→ Excerpt:
-- Begin --

STM syntax is a simple DSL, atomically { if x { retry }; y := z }. Transactions nested inside another transaction are combined, so that one big transaction forms. The semantics is that a transaction has a visible effect (commits its writes) only if all state read during the transaction is not modified by another thread. The retry command blocks the transaction until the read state has changed, then starts it over, in an endless loop until a path avoiding the retry is taken. The implementation should guarantee eventual fairness: A transaction will be committed eventually, provided it doesn’t retry all the time. The latest research STM implementation seems to be [RCF21], it might be usable. It doesn’t handle retries though. The most naive implementation just puts transactions on a FIFO queue, takes a global lock when entering a transaction, and adds retries to the back.

Transactions have sequentially consistent semantics by default, but mixing transactions with low-level relaxed-semantics code might work, IDK. There could be atomically {order=relaxed} { ... } to use the CPU’s memory model instead of totally ordered. The transaction syntax is more expressive than atomic instructions, so providing an atomic DSL for machine code instructions would be nice. I.e. transactions matching atomic machine code instructions should compile to the atomic machine code instructions and nothing else. If there are waiting threads with retry involved, then we do need extra junk like thread wakeups etc., but it would be nice to avoid this in simple cases.

-- End --

→ Information supplied:
-- Begin --

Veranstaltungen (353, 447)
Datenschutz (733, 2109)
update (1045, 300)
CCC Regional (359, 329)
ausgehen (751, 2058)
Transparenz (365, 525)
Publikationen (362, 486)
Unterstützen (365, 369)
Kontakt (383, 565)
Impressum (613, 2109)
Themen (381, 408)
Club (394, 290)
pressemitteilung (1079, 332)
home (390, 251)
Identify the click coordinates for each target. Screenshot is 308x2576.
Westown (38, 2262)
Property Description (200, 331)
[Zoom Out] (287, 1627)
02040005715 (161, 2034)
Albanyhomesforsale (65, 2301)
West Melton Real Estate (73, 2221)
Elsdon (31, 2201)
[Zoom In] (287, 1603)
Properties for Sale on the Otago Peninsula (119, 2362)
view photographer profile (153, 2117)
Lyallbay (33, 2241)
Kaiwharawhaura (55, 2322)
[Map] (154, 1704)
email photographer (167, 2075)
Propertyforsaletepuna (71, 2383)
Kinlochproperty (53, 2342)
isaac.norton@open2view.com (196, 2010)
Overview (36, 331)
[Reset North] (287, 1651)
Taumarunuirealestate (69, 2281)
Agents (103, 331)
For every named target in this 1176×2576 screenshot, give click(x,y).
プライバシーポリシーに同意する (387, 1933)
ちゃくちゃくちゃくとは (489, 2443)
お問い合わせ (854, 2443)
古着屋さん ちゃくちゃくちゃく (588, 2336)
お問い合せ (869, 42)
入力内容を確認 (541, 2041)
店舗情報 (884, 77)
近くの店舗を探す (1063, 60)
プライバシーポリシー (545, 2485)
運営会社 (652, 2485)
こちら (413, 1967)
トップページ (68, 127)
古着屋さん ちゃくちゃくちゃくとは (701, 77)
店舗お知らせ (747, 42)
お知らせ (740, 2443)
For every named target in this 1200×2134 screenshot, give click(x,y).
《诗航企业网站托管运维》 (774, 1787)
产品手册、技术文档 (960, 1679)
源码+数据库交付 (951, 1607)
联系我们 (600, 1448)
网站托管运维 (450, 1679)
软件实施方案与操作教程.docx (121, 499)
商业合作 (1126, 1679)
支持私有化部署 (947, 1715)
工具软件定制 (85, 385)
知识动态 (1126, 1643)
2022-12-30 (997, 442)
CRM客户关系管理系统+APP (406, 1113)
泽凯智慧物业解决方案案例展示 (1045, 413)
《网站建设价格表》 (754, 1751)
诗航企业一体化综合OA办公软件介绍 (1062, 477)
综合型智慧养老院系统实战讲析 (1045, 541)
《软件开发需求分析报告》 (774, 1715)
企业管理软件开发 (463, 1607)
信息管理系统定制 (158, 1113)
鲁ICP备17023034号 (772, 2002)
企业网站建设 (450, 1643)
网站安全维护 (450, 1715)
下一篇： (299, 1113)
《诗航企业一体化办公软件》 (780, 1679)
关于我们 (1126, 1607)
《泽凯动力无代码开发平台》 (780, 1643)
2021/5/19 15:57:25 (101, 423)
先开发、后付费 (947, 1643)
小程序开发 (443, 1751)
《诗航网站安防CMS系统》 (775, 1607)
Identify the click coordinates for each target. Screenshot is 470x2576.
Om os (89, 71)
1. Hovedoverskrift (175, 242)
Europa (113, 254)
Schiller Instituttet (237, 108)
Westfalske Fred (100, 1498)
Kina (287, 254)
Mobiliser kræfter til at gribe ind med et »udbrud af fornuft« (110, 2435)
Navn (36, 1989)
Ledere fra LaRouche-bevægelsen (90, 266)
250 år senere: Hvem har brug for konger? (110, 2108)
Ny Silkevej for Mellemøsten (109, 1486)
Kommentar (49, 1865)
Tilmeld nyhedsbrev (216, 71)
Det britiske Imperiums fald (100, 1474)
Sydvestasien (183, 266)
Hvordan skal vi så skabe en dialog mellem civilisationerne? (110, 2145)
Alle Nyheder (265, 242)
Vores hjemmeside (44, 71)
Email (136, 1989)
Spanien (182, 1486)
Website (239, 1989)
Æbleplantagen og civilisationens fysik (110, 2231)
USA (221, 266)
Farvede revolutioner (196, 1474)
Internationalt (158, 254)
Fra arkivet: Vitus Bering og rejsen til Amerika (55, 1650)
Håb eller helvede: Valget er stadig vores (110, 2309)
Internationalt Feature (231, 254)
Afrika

-- End --

Could you transcribe the STM excerpt above in full, word for word and with its paragraph break?

STM syntax is a simple DSL, atomically { if x { retry }; y := z }. Transactions nested inside another transaction are combined, so that one big transaction forms. The semantics is that a transaction has a visible effect (commits its writes) only if all state read during the transaction is not modified by another thread. The retry command blocks the transaction until the read state has changed, then starts it over, in an endless loop until a path avoiding the retry is taken. The implementation should guarantee eventual fairness: A transaction will be committed eventually, provided it doesn’t retry all the time. The latest research STM implementation seems to be [RCF21], it might be usable. It doesn’t handle retries though. The most naive implementation just puts transactions on a FIFO queue, takes a global lock when entering a transaction, and adds retries to the back.

Transactions have sequentially consistent semantics by default, but mixing transactions with low-level relaxed-semantics code might work, IDK. There could be atomically {order=relaxed} { ... } to use the CPU’s memory model instead of totally ordered. The transaction syntax is more expressive than atomic instructions, so providing an atomic DSL for machine code instructions would be nice. I.e. transactions matching atomic machine code instructions should compile to the atomic machine code instructions and nothing else. If there are waiting threads with retry involved, then we do need extra junk like thread wakeups etc., but it would be nice to avoid this in simple cases.